Overview
– Regulation A (often called “Reg A”) is a limited exemption from full Securities Act registration that allows companies to raise capital from the public through a simplified public offering process. It was modernized in 2015 and later amended; today Reg A has two tiers with different caps and requirements.
– Reg A aims to give smaller and mid‑sized companies easier access to public investors while preserving disclosure and investor protections.
Primary sources and further reading
– U.S. Securities and Exchange Commission (SEC), “Regulation A” (overview and rules)
– Investopedia, “Regulation A” (overview) —
Key takeaways (quick)
– Two tiers: Tier 1 (up to $20 million in 12 months) and Tier 2 (up to $75 million in 12 months).
– Issuers must file an offering statement on Form 1‑A with the SEC and provide an offering circular to investors.

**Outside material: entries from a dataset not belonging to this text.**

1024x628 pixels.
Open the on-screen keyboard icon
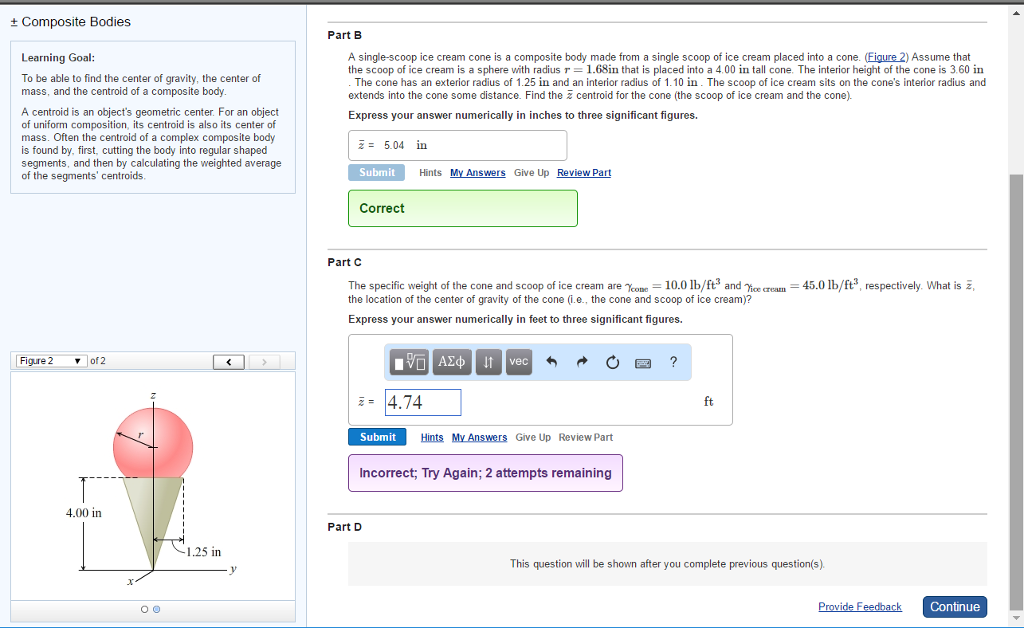[x=641, y=361]
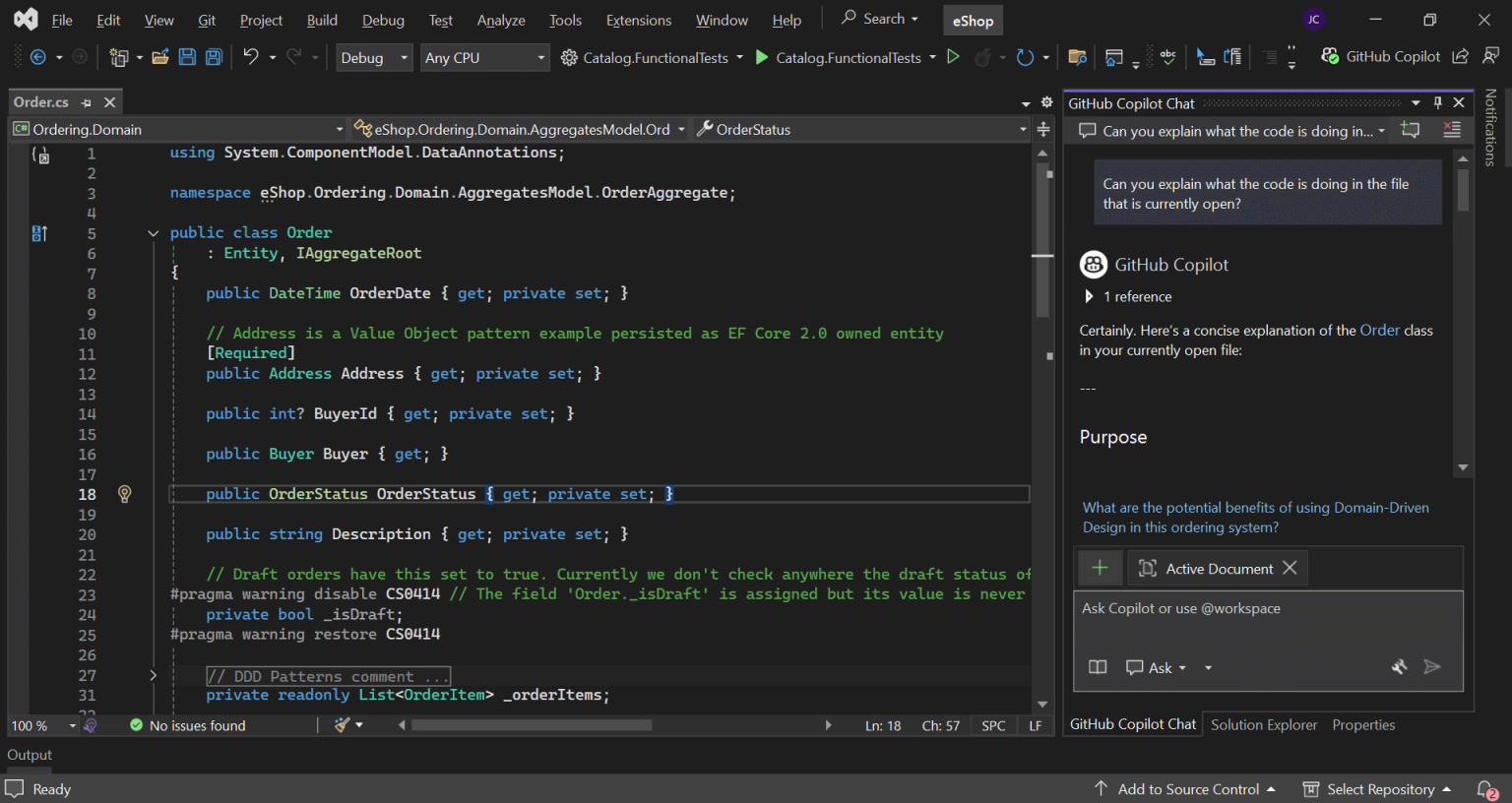Viewport: 1512px width, 803px height.
Task: Open GitHub Copilot from the toolbar
Action: click(x=1381, y=56)
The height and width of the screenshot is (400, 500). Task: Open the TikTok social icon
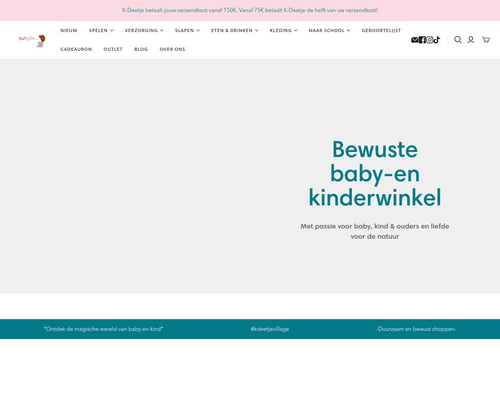[437, 40]
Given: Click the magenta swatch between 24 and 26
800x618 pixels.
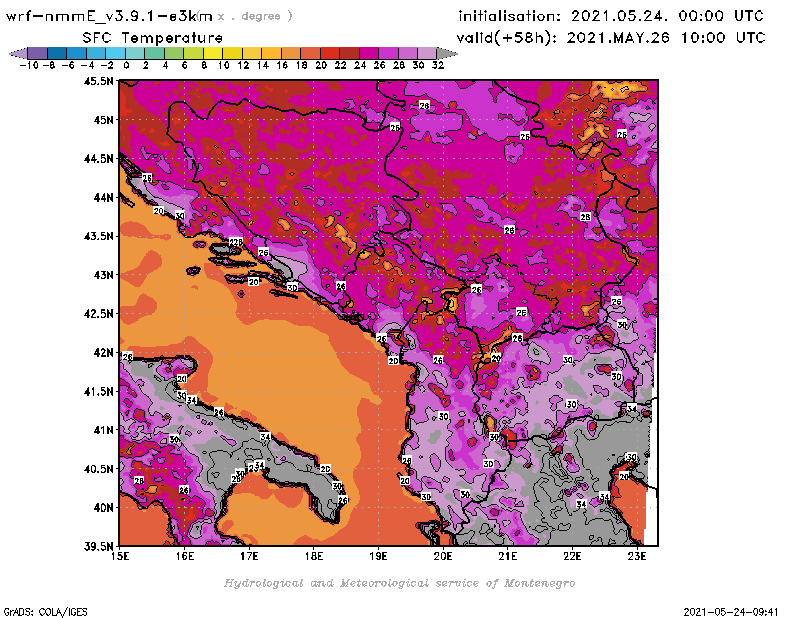Looking at the screenshot, I should coord(369,53).
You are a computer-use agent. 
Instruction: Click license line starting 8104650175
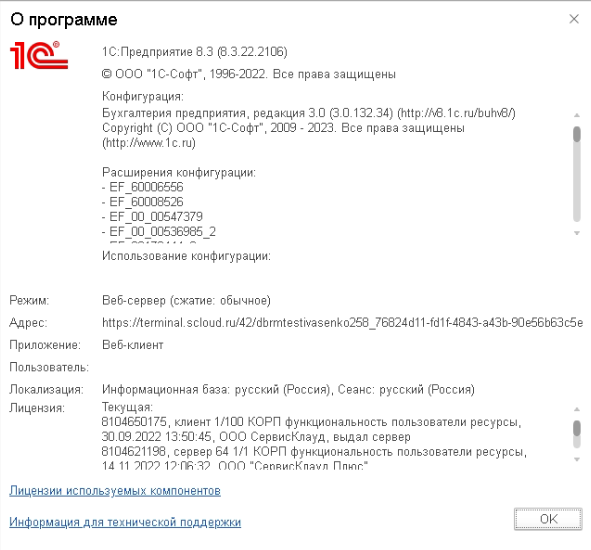311,422
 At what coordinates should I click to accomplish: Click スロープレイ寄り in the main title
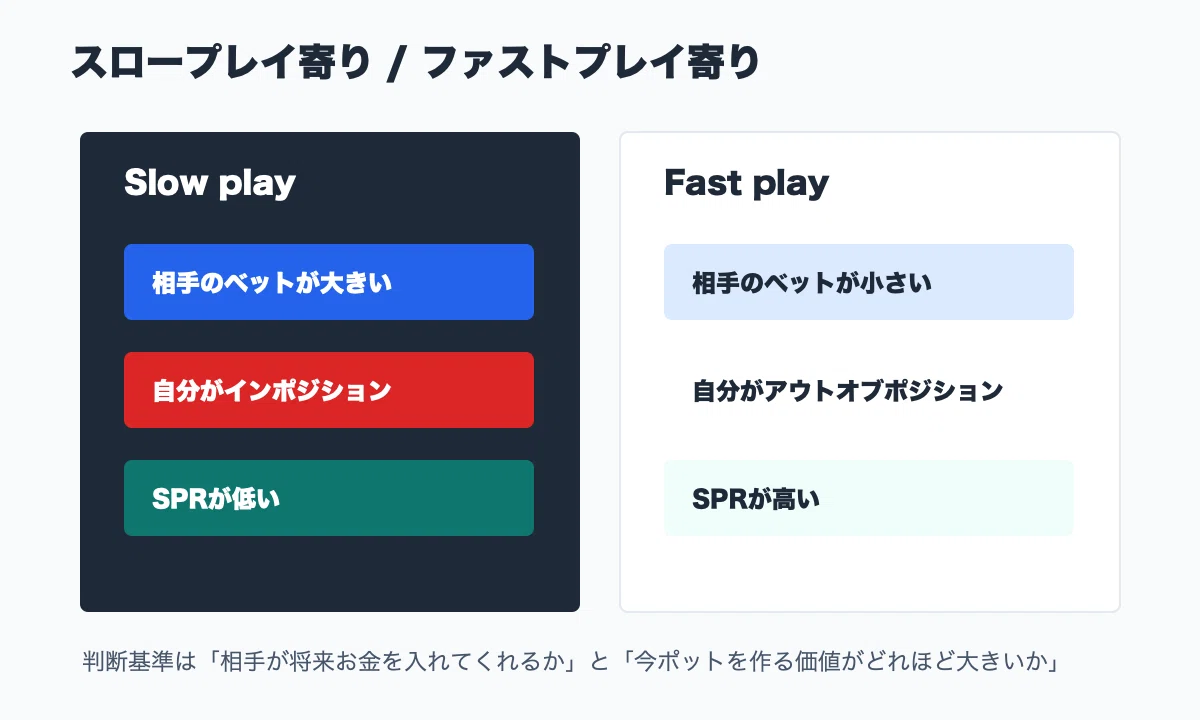[220, 63]
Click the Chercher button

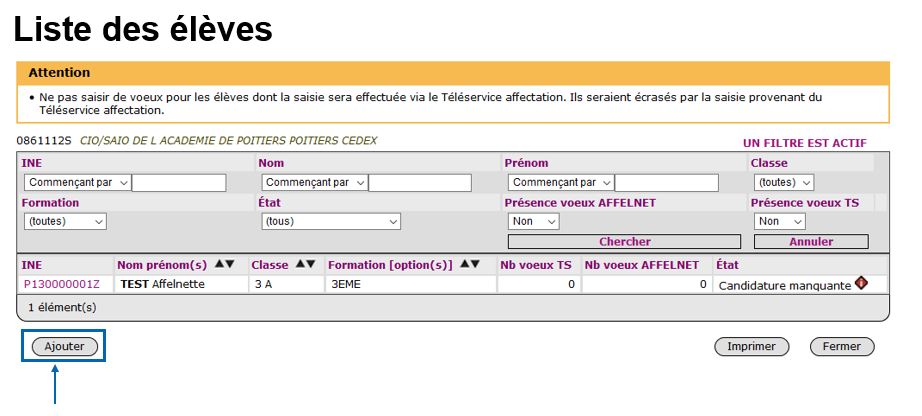click(x=624, y=242)
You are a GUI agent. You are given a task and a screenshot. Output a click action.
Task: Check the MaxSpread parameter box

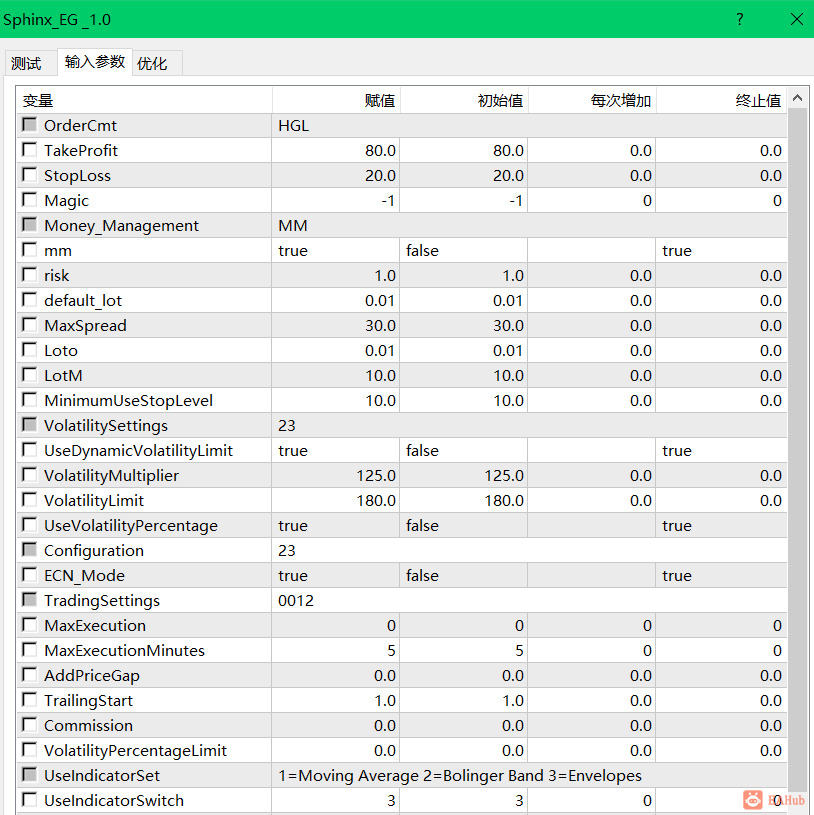(x=30, y=325)

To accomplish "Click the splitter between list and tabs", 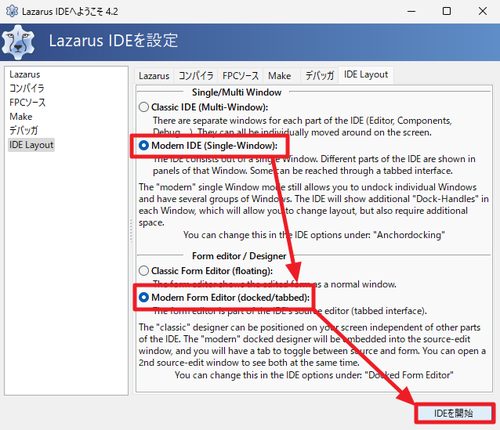I will (131, 231).

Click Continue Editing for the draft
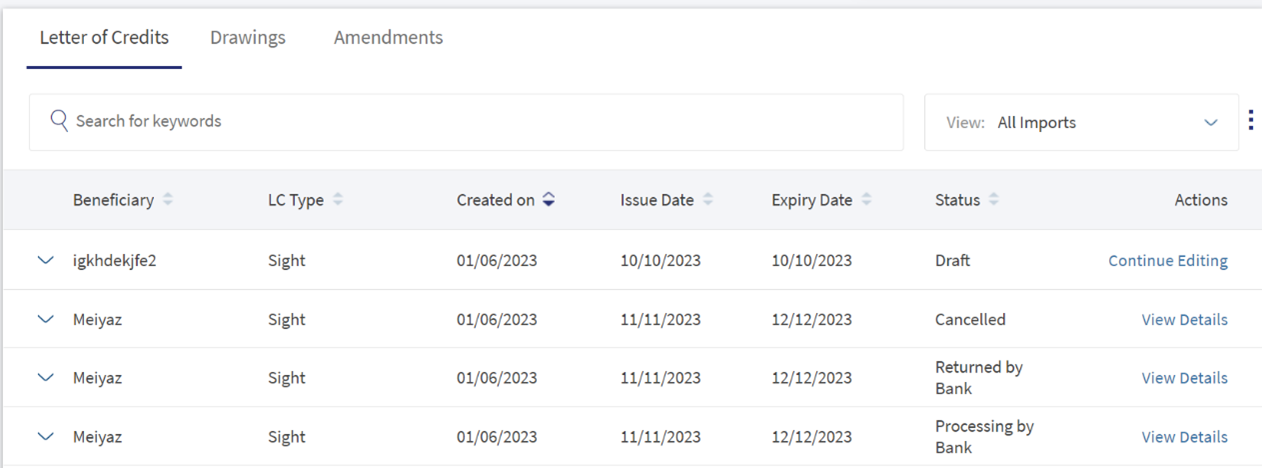(x=1168, y=260)
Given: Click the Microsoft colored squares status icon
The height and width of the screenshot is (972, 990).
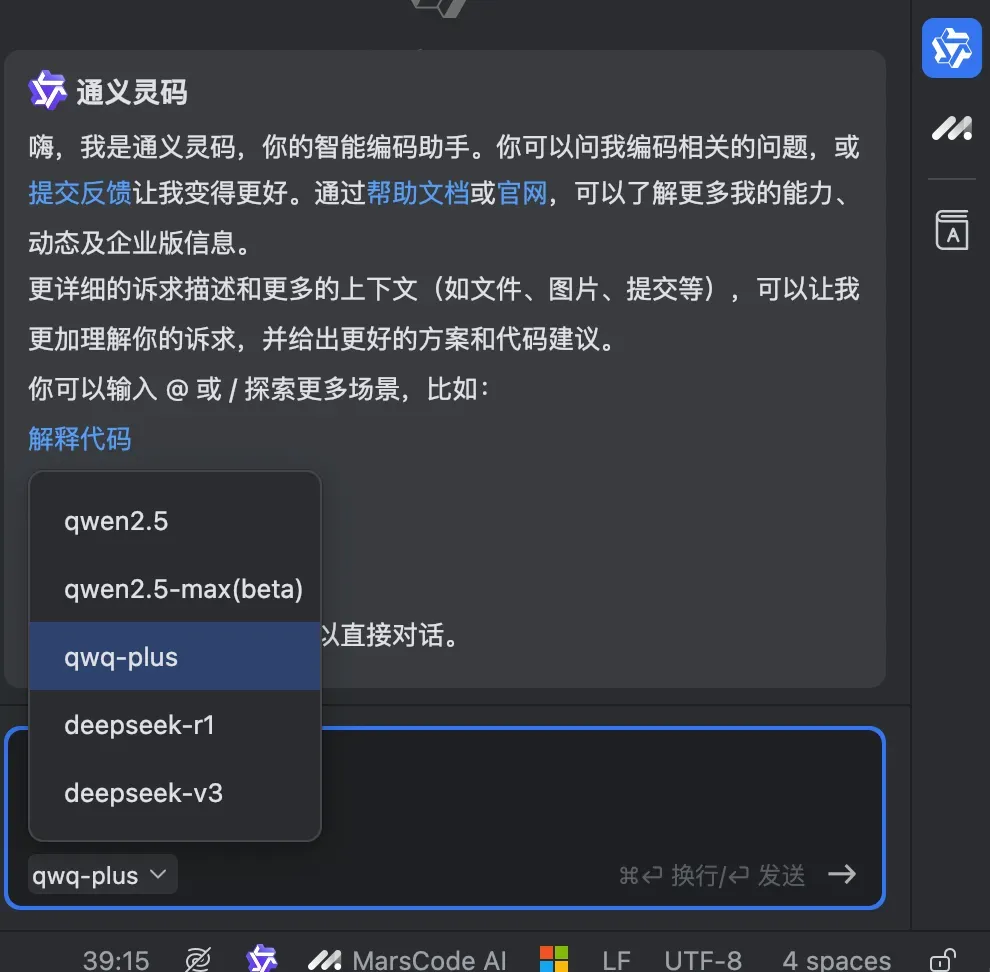Looking at the screenshot, I should (x=554, y=959).
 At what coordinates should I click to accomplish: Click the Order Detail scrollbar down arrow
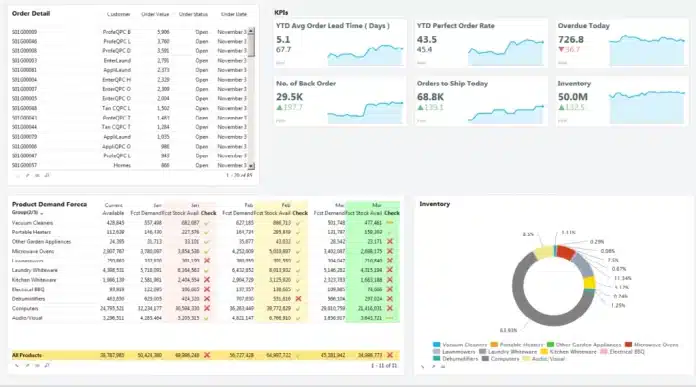tap(251, 166)
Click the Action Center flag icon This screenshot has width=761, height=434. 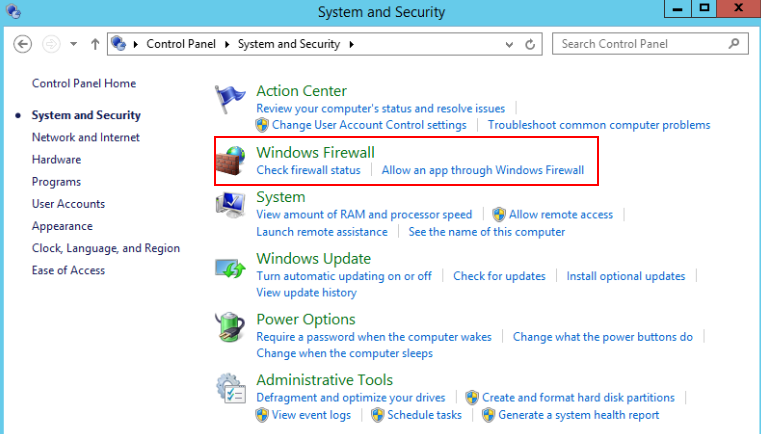(x=231, y=101)
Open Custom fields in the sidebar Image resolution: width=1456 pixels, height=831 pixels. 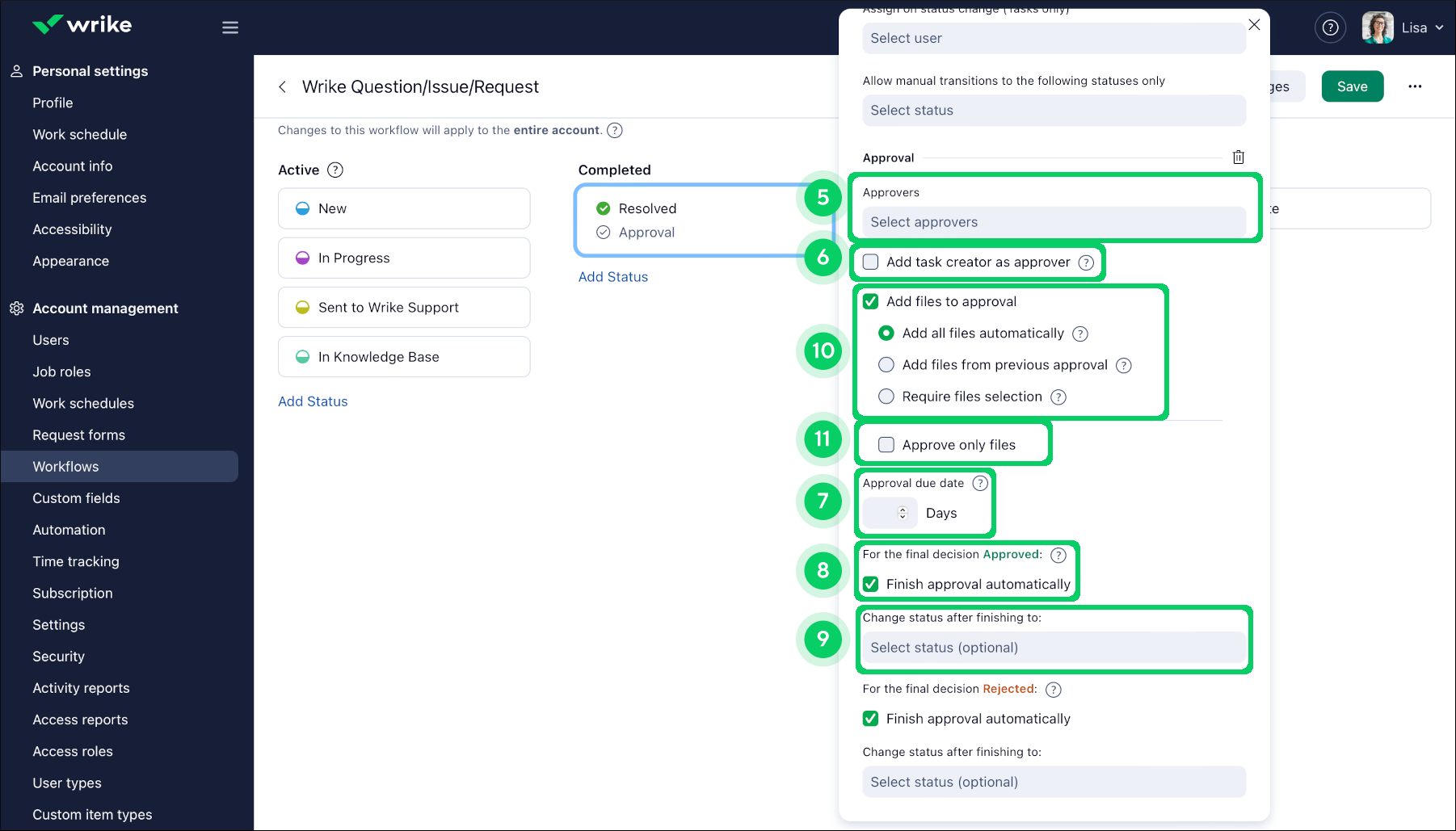coord(76,498)
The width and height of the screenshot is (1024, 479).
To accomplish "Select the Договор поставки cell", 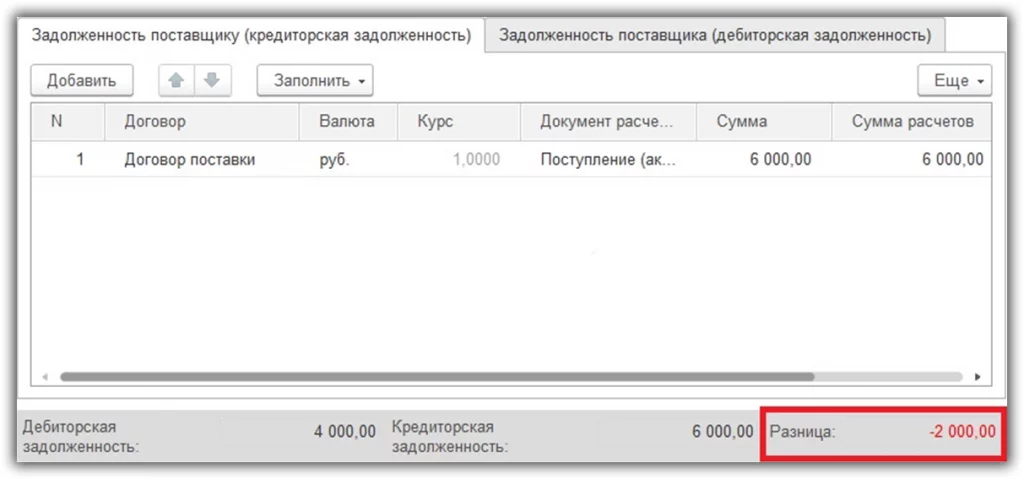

– Tier 1: state (blue‑sky) qualification required; no ongoing SEC reporting obligations (but must file final status).
– Tier 2: preempts state registration, requires audited financials and ongoing SEC reports (Form 1‑K, 1‑SA, 1‑U), and limits how much non‑accredited investors can invest.
– Reg A permits “testing the waters” communications to gauge interest before finalizing an offering statement.
How Reg A works — the essentials
– Reg A is an exemption from the Securities Act registration requirement; it allows a company to offer and sell securities to the public if it complies with Reg A rules.
– The issuer files an offering statement on Form 1‑A (which includes the offering circular), the SEC reviews it, and once qualified the issuer may sell securities.
– The offering circular functions much like a prospectus: it must disclose company business, risk factors, use of proceeds, management, financial statements, and other material information.
Tier 1 vs Tier 2 — comparison
– Tier 1
• Maximum raise: $20 million in a 12‑month period.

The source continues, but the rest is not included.